Tout d'abord, curieux de voir s'il existait quelque rapport avec Une larme du diable de Théophile Gautier, une oeuvre irrésistible à laquelle je reviens souvent - or, l'inconséquente Blancheflor n'est pas du tout damnée à la fin de l'ouvrage.
Non, cette Blanchefleur-ci n'appartient pas à la même matière, et se trouve mêlée à une intrigue plus incarnée - elle est de toute façon déjà mariée lorsque le rideau se lève.
Le livret de Maurice Léna est très loin de la niaiserie de son Jongleur de Notre-Dame pour Massenet, et ménage au contraire de belles images et des personnages bien plus touchants, sans médiévaleries inutiles.

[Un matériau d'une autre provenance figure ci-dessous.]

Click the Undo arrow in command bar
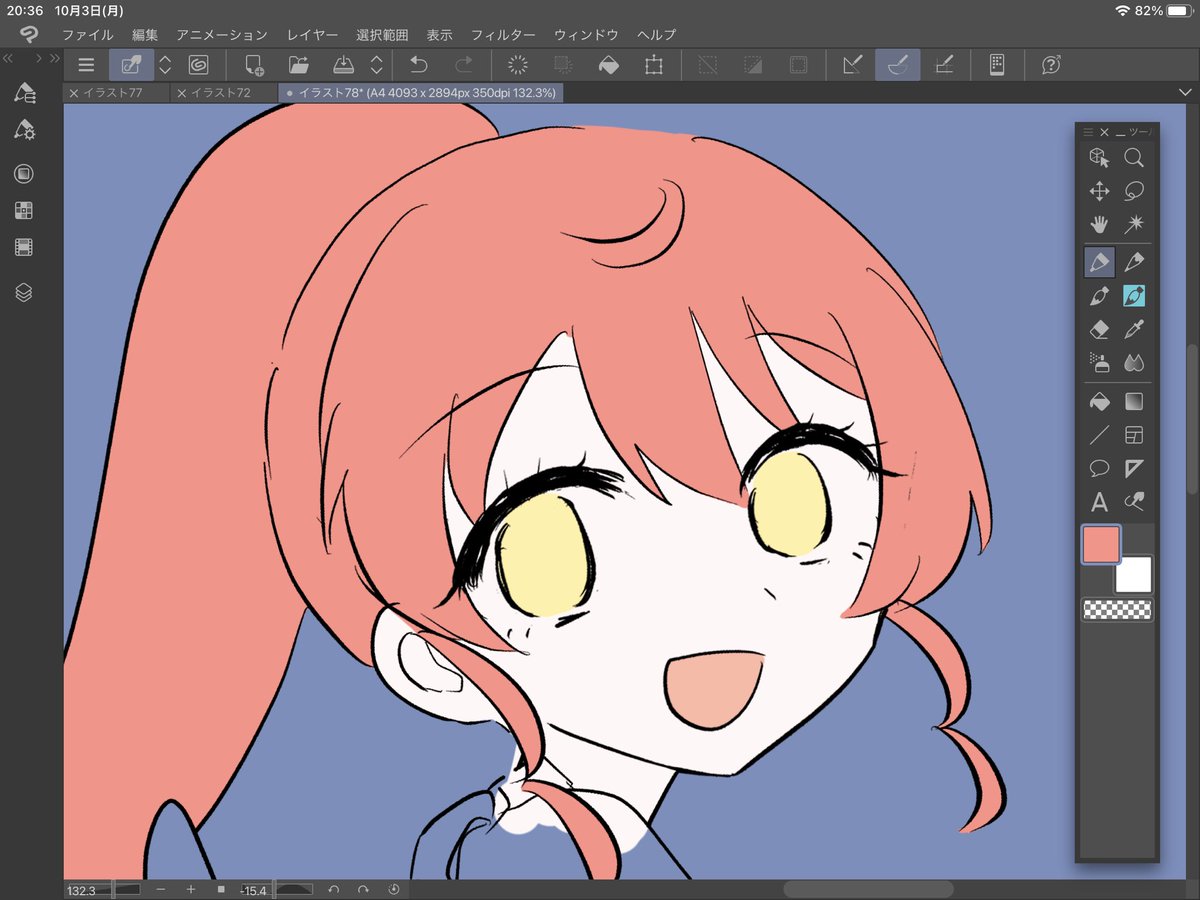tap(419, 65)
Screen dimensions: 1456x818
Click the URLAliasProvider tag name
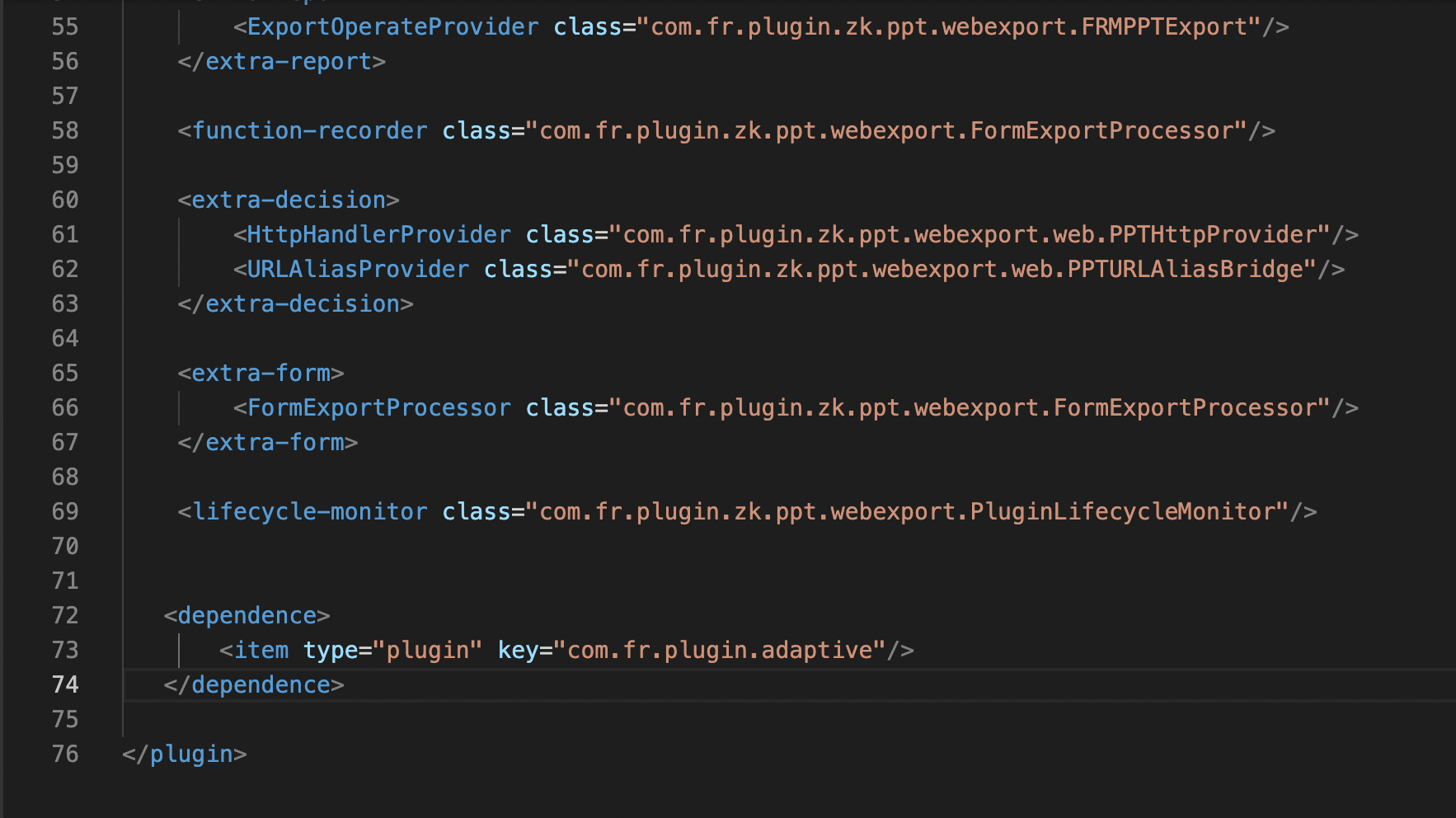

Surtout, la musique de Février, tout en restant sur un ton très français, mélodique, agréable et pas novateur, se montre d'une très belle richesse musicale. Dès l'entrée, en y trouve de très beaux effets, avec ces quartes ascendantes qui miment la brume du Nord de la France, avec ces accords diaphanes en quintes augmentées (le "son" des walkyries...) auxquels font écho les sonneries hors scène... Une musique raffinée, qui peut se comparer au Fauré de Pénélope, au Ravel de Shéhérazade, au Ropartz lyrique (Odelettes, Poèmes de l'Intermezzo de Heine, Le Pays...), à des poèmes symphoniques aussi (Viviane de Chausson, La Chasse du Roi Arthur de Ropartz), mais sans jamais accuser de façon trop évidente la filiation wagnérienne et la filiation debussyste - Février en retire les enseignements, mais pas le style, qui reste plus fauréen (mais proche du Fauré le plus audacieux, à défaut d'en reproduire les audaces).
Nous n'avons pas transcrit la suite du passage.